Climate change is no longer perceived as a peripheral environmental issue in domestic and global policy discussions. The adverse socioeconomic and ecological impacts of climate shocks are well documented, especially in the Global South. Governments, private sector organisations, trade unions and other civil society groups acknowledge that climate change should feature prominently in political economy policy negotiations. Deliberations on economy-wide structural reforms thus include climate change-related mitigation and adaptation strategies. 

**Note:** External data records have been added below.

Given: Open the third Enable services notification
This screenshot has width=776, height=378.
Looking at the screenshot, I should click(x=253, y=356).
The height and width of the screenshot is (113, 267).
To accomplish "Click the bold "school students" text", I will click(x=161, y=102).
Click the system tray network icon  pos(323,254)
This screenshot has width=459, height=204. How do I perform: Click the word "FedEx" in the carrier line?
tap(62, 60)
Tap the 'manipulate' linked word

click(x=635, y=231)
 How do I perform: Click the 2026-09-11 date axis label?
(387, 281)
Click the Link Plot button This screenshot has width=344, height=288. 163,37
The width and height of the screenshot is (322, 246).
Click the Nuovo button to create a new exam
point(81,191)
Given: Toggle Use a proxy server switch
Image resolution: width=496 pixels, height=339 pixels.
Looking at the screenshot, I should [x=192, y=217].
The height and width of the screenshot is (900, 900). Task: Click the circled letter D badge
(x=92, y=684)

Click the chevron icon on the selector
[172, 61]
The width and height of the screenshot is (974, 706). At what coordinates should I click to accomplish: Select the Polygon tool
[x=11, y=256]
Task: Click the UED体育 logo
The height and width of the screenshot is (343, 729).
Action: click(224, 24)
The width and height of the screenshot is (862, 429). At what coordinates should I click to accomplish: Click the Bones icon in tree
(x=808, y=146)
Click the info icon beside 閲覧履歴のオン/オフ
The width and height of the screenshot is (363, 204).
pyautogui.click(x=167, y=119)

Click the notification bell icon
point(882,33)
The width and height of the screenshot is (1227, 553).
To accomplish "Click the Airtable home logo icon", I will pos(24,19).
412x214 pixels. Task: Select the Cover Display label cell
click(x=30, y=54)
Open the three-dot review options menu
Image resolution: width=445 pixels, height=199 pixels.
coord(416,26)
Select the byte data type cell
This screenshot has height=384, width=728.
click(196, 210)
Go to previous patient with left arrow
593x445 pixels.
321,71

A prominent policy proposition in these discussions is expanding the use of technologies supporting climate change mitigation policies in countries. The technologies will produce positive socioeconomic and ecological policy outcomes in the long run. However, it is equally important to acknowledge that increased uptake of AI-driven digital and low-carbon technologies will exacerbate the long-standing structural challenges facing worker organisations and collective bargaining structures used to represent employee interests. We aim to explore this theme in just transition public policy debates and develop some policy insights for worker organisations, government regulators and business stakeholders. 

Two core questions inform our interests in this area: What worker organising strategies are required to adapt to low-carbon economic restructuring? How will the just transition impact worker representation and collective bargaining structures? These questions are inherently linked because trade union organising strategies have a significant impact on collective bargaining institutions. They determine the categories of worker representation and which socioeconomic issues are prioritised when engaging employers.

Forging ahead with a just and climate-resilient transition

The first part of the essay addresses worker organising and advocacy strategies, while the second focuses on collective bargaining and its connections to industrial relations. Our aim is to provide a generic framework covering these two areas in the context of labour market and industrial relations shifts in a just transition. We primarily aim to set out some essential just transition guidelines and not a detailed prescriptive list of policy recommendations.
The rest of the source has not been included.